A wonderful thread, and though this topic has been spoken about on numerous occasions previously it is always worth revisiting to gain new perspectives, in my opinion!

As a breeder about to embark on his journey, this is one of the fundamental questions I myself had to answer. Below are my thoughts on the topic.

I'm glad Alisana brought up the question of evidence-based practice because, as a scientist, I couldn't agree more. For those who have not read a PhD thesis written on this very subject, please find it here. A must read, if you have the time for it.

The conclusion is that parent-raised (or better yet co-parented) chicks turn out to be the best adult birds, as well as babies. If you parent-raise (without human interaction) the birds are essentially wild but can be tamed to be just as social as hand-fed babies, albeit with more work. To cut the work-load, one could co-parent the chicks by handling them daily from the beginning/as young as possible and then it's win-win.

So if co-parenting is proven to yield fantastic results, why does almost everyone hand-feed?

I believe the answer is two-fold. Firstly, this relates to the breeders choice of breeder birds. Simply put: most breeders do not co-parent because their breeder birds will not allow it.

The solution to this is relatively straightforward; it is essential to put in the time at the beginning and raise your breeder birds yourself (not hand-feed, but to own/raise them from a young age). After doing this, I know of a breeder that can walk into an aviary with Greenwinged macaw chicks in the nestbox, and have the parents leave the nest... and eat from his hand! The birds do not attack him because they were tamed and raised by himself, they were also parent-raised to begin with. Buying established 'proven-pairs', though may lead to babies faster, can actually be counter-productive with regards to the quality of birds you are able to produce from them.
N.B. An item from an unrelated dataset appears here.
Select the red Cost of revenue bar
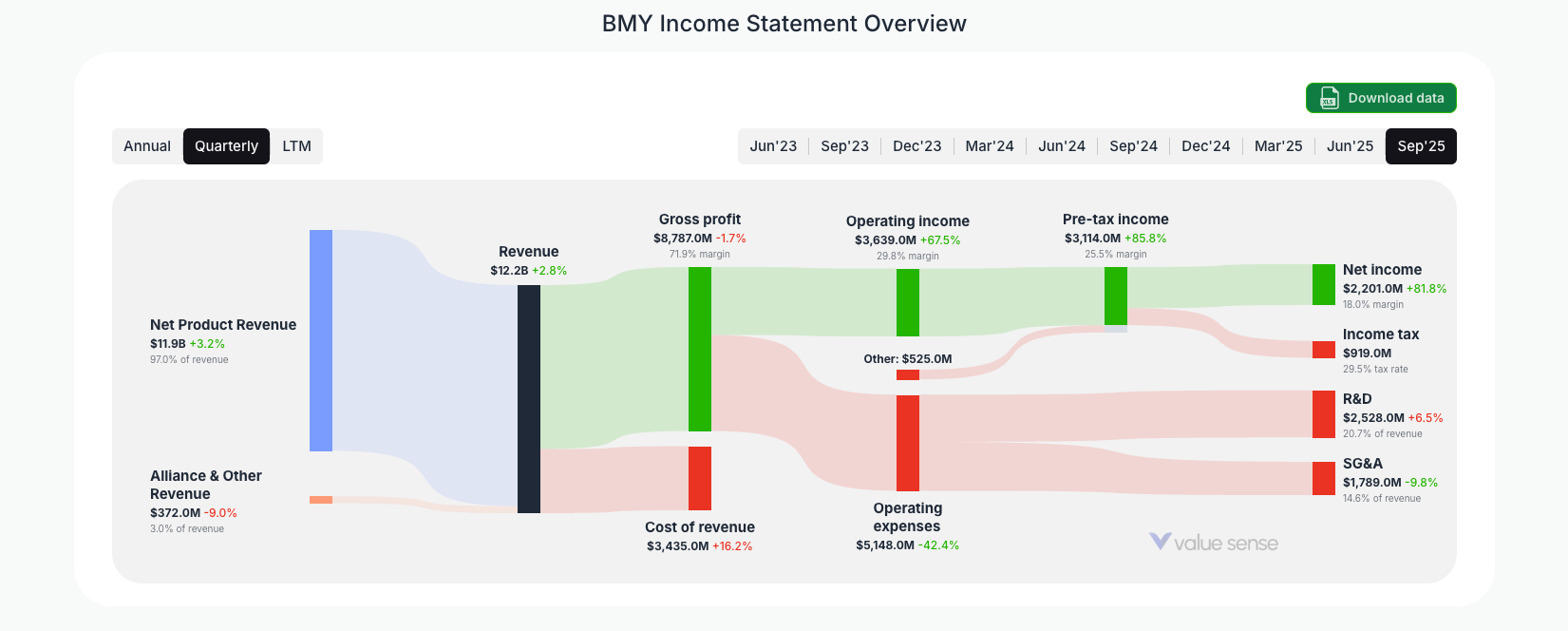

Unfortunately, the second is profit, from hand-raising, which is the main driving force for the current trend. That said, more and more breeders are coming to realise that over-production inevitably leads to low-prices, low-profits and a low quality product, so both the breeder AND pet-owner lose in the end. For those interested, there is a short article by Rosemary Low that illustrates this in more detail. Please find it here.
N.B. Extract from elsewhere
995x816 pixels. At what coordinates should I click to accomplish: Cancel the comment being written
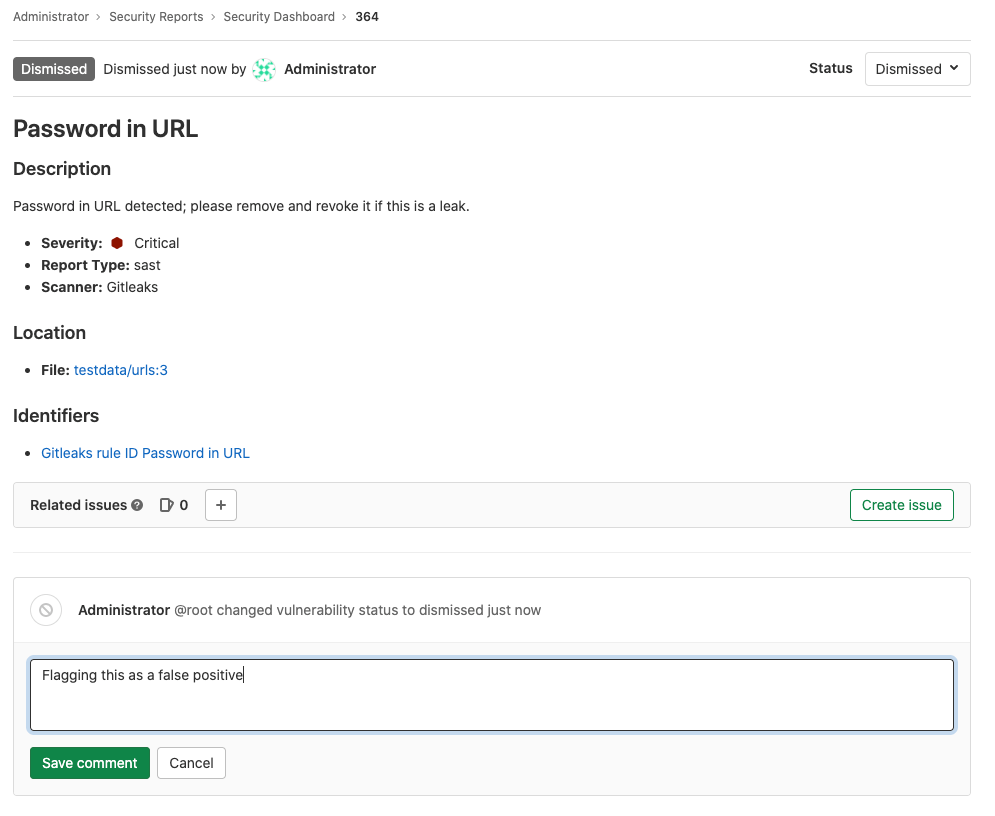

A disclaimer: I am not against hand-feeding of baby parrots. But I see it as I do medicine, i.e. use it to treat only when needed. That said, breeders must assume a greater responsibility for the psychological 'side-effect' of hand-feeding babies. If they choose to hand-feed, chicks must be returned to a flock of their own species, after weaning, for several weeks to gain appropriate social skills and confidence. Again, this time cuts into profits and turnover, but for the sake of a few weeks the new pet-owner and baby-parrot will reap the benefits of a much more healthy, stable and overall glorious relationship not just during its time as a baby, but through the parrot's adolescence and adulthood as well. This is the ultimate goal.

QoL
 
I am indeed lucky that the parents allow me to socialize the babies. HOWEVER, I still have to be extremely careful when the babies are really young as they are very protective of them. I do not allow anyone in the bird room. And I watch the parents very very carefully before going into the box for display of aggression. I also invested in a mini camera placed in the box so that each time I have a session with the babies, I can monitor the parents in the box and make sure there is no aggression towards the babies. I am very watchful and ready to intervene if a baby was in harms way. Like mentioned, it is a risk. If I witnessed it, I would not hesitate to pull the baby out. So I'm always prepared with hand feeding supplies.

Once they reach a certain age, the parents relax and I can indeed play and cuddle the babies with the parents on my shoulder without worries.